Further Reading and Resources

Authoritative education pages include the Options Industry Council, FINRA’s options pages, and major broker education centers. For platform-specific tutorials and practice accounts, use your broker’s demo environment and Bitget educational resources to learn interface mechanics in a risk-free way. If you are managing crypto assets or wallets in parallel, Bitget Wallet is recommended for secure custody in the Bitget ecosystem.

Market Context and Data Reference

As of 2025-12-23, according to the market excerpts provided, some notable equity and macro developments illustrate how quickly sectors can shift. For example, Novo Nordisk (NVO) showed a market cap reported around $177B with daily volume noted near 493K on that date; Pfizer (PFE) and Merck (MRK) were also discussed with market caps near $143B and $265B respectively and dividend yields reported in the excerpts. These figures highlight that underlying fundamentals and sector news (e.g., drug approvals, patent cliffs) influence stock prices and therefore option pricing and strategy selection. The crypto market commentary in the excerpts emphasized evolving buyers and volatility profiles for Bitcoin as institutional flows and ETFs changed market structure. These market factors affect implied volatility and liquidity — both central to learning how to buy and sell stock options.
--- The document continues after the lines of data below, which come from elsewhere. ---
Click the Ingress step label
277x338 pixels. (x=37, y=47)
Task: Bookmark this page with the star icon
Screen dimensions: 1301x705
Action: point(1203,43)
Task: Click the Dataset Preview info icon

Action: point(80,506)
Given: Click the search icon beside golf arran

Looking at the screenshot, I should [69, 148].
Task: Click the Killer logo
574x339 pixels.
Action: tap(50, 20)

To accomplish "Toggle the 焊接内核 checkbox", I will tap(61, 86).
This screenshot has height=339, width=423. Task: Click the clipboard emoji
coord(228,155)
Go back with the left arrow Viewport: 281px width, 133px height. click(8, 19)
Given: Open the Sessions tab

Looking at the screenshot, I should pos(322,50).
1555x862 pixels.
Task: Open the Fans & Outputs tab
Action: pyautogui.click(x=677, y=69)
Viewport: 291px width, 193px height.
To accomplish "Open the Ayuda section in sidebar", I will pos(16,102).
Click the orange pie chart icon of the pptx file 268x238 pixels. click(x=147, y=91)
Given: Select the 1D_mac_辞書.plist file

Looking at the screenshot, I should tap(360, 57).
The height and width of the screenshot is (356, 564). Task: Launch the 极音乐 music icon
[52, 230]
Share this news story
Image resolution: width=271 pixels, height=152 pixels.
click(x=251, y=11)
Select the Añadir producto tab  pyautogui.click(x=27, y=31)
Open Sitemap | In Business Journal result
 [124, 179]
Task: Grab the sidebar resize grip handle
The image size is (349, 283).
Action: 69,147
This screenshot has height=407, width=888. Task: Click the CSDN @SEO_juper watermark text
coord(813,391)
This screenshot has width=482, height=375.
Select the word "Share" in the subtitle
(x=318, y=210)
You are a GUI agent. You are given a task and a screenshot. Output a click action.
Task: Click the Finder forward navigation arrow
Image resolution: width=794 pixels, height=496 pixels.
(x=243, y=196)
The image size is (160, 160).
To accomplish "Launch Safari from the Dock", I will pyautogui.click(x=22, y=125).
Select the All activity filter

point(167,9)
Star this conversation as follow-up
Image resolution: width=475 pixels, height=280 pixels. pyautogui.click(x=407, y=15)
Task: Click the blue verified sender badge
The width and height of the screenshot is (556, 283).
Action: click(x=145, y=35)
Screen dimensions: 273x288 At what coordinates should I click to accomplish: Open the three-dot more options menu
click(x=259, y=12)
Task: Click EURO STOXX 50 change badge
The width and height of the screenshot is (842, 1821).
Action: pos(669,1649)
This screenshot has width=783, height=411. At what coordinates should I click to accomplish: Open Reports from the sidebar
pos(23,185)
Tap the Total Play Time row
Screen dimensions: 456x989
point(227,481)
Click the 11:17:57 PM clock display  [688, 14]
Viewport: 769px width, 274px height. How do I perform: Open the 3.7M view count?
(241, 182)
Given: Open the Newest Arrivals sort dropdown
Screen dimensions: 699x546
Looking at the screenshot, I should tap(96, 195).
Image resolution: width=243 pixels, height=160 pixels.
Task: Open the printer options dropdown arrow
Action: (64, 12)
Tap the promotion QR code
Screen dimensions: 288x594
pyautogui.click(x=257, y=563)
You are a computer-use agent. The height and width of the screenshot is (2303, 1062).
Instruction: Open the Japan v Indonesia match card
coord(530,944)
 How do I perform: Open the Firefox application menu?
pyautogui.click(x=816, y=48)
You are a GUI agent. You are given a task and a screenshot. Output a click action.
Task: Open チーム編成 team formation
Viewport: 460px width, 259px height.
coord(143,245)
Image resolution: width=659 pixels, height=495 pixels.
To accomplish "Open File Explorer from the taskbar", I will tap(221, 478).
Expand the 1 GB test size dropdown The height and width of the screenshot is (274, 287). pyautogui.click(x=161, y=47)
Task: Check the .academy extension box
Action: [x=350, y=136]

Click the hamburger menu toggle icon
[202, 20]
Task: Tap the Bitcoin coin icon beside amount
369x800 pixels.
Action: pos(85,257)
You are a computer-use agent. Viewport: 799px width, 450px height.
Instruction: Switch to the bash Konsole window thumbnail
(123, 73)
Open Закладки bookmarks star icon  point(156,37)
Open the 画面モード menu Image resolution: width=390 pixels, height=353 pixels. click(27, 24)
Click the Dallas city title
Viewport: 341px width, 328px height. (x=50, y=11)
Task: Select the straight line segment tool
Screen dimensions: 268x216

Note: the above figures are from the news excerpts provided and are included only as timely background. For live trading and verified market data, consult real-time exchange feeds and official filings. "As of 2025-12-23, according to the provided market excerpts" contextualizes the snapshot cited here.

Checklist — Before You Trade

  • Get options approval from your broker (appropriate level).
  • Set clear objective and timeframe.
  • Choose underlying, strike, and expiration.
  • Analyze Greeks, IV, breakeven, and risk/reward.
  • Place order with proper instructions (buy-to-open / sell-to-open, limit price).
  • Monitor positions, be ready to close/roll, and follow assignment rules.

Ready to practice? Open a demo account, study the Options Disclosure Document, and follow the checklist above. To learn platform mechanics or integrate wallet features for parallel crypto activity, explore Bitget’s educational center and Bitget Wallet for secure custody in the Bitget ecosystem.

This article is informational and educational. It is not investment advice. Always consult licensed professionals for tax and investment decisions and refer to your broker’s documentation for account-specific rules.

The content above has been sourced from the internet and generated using AI. For high-quality content, please visit Bitget Academy.